(Collected data)
==============================
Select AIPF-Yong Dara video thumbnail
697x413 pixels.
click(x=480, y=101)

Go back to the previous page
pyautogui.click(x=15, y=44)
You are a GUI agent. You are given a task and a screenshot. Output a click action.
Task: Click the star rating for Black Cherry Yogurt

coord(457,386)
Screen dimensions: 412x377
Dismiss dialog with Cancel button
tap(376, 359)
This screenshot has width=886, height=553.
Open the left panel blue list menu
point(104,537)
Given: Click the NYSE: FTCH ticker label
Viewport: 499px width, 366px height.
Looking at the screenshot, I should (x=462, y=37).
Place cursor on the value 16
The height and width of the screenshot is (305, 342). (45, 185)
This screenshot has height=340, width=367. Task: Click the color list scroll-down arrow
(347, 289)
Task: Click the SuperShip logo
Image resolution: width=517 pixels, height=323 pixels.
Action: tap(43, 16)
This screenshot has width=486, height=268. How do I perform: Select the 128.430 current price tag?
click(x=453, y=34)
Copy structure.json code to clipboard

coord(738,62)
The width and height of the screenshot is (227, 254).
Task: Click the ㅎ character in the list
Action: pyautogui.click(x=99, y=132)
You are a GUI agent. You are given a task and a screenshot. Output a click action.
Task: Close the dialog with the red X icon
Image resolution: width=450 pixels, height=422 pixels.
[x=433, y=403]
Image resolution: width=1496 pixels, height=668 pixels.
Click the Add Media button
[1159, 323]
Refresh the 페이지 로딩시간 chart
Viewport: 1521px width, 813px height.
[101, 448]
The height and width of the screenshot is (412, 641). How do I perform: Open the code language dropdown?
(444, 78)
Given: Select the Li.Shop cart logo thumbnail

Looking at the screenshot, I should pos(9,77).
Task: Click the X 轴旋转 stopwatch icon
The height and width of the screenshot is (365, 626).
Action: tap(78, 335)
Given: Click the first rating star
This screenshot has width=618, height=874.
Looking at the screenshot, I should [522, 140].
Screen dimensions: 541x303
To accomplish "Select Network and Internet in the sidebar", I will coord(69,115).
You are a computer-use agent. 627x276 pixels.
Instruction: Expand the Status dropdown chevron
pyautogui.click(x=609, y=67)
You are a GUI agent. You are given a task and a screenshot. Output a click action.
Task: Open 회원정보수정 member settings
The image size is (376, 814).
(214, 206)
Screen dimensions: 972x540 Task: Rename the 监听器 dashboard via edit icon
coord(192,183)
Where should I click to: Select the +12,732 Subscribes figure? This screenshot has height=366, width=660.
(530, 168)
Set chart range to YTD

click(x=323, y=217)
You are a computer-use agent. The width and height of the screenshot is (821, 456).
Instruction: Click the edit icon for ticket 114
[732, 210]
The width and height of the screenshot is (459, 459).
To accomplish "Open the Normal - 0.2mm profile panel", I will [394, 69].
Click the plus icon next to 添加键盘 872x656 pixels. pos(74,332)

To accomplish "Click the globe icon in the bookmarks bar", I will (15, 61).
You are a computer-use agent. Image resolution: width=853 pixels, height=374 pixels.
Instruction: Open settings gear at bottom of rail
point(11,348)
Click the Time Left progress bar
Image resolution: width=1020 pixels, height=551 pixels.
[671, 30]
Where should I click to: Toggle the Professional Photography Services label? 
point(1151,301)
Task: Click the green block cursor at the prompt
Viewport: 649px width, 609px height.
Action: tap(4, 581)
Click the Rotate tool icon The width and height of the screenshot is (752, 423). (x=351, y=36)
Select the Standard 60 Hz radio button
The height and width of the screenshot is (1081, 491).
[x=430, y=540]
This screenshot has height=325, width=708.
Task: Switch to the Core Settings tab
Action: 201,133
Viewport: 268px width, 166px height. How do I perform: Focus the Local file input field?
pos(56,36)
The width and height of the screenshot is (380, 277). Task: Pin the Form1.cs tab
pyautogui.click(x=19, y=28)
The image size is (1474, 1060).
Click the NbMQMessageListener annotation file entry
==============================
## ACTIVITY
Take the entries above and repeat them verbatim.

## WRITTEN SOLUTION
Select AIPF-Yong Dara video thumbnail
697x413 pixels.
click(x=480, y=101)

Go back to the previous page
pyautogui.click(x=15, y=44)
You are a GUI agent. You are given a task and a screenshot. Output a click action.
Task: Click the star rating for Black Cherry Yogurt

coord(457,386)
Screen dimensions: 412x377
Dismiss dialog with Cancel button
tap(376, 359)
This screenshot has width=886, height=553.
Open the left panel blue list menu
point(104,537)
Given: Click the NYSE: FTCH ticker label
Viewport: 499px width, 366px height.
Looking at the screenshot, I should (x=462, y=37).
Place cursor on the value 16
The height and width of the screenshot is (305, 342). (45, 185)
This screenshot has height=340, width=367. Task: Click the color list scroll-down arrow
(347, 289)
Task: Click the SuperShip logo
Image resolution: width=517 pixels, height=323 pixels.
Action: tap(43, 16)
This screenshot has width=486, height=268. How do I perform: Select the 128.430 current price tag?
click(x=453, y=34)
Copy structure.json code to clipboard

coord(738,62)
The width and height of the screenshot is (227, 254).
Task: Click the ㅎ character in the list
Action: pyautogui.click(x=99, y=132)
You are a GUI agent. You are given a task and a screenshot. Output a click action.
Task: Close the dialog with the red X icon
Image resolution: width=450 pixels, height=422 pixels.
[x=433, y=403]
Image resolution: width=1496 pixels, height=668 pixels.
Click the Add Media button
[1159, 323]
Refresh the 페이지 로딩시간 chart
Viewport: 1521px width, 813px height.
[101, 448]
The height and width of the screenshot is (412, 641). How do I perform: Open the code language dropdown?
(444, 78)
Given: Select the Li.Shop cart logo thumbnail

Looking at the screenshot, I should pos(9,77).
Task: Click the X 轴旋转 stopwatch icon
The height and width of the screenshot is (365, 626).
Action: tap(78, 335)
Given: Click the first rating star
This screenshot has width=618, height=874.
Looking at the screenshot, I should [522, 140].
Screen dimensions: 541x303
To accomplish "Select Network and Internet in the sidebar", I will coord(69,115).
You are a computer-use agent. 627x276 pixels.
Instruction: Expand the Status dropdown chevron
pyautogui.click(x=609, y=67)
You are a GUI agent. You are given a task and a screenshot. Output a click action.
Task: Open 회원정보수정 member settings
The image size is (376, 814).
(214, 206)
Screen dimensions: 972x540 Task: Rename the 监听器 dashboard via edit icon
coord(192,183)
Where should I click to: Select the +12,732 Subscribes figure? This screenshot has height=366, width=660.
(530, 168)
Set chart range to YTD

click(x=323, y=217)
You are a computer-use agent. The width and height of the screenshot is (821, 456).
Instruction: Click the edit icon for ticket 114
[732, 210]
The width and height of the screenshot is (459, 459).
To accomplish "Open the Normal - 0.2mm profile panel", I will [394, 69].
Click the plus icon next to 添加键盘 872x656 pixels. pos(74,332)

To accomplish "Click the globe icon in the bookmarks bar", I will (15, 61).
You are a computer-use agent. Image resolution: width=853 pixels, height=374 pixels.
Instruction: Open settings gear at bottom of rail
point(11,348)
Click the Time Left progress bar
Image resolution: width=1020 pixels, height=551 pixels.
[671, 30]
Where should I click to: Toggle the Professional Photography Services label? 
point(1151,301)
Task: Click the green block cursor at the prompt
Viewport: 649px width, 609px height.
Action: tap(4, 581)
Click the Rotate tool icon The width and height of the screenshot is (752, 423). (x=351, y=36)
Select the Standard 60 Hz radio button
The height and width of the screenshot is (1081, 491).
[x=430, y=540]
This screenshot has height=325, width=708.
Task: Switch to the Core Settings tab
Action: 201,133
Viewport: 268px width, 166px height. How do I perform: Focus the Local file input field?
pos(56,36)
The width and height of the screenshot is (380, 277). Task: Pin the Form1.cs tab
pyautogui.click(x=19, y=28)
The image size is (1474, 1060).
Click the NbMQMessageListener annotation file entry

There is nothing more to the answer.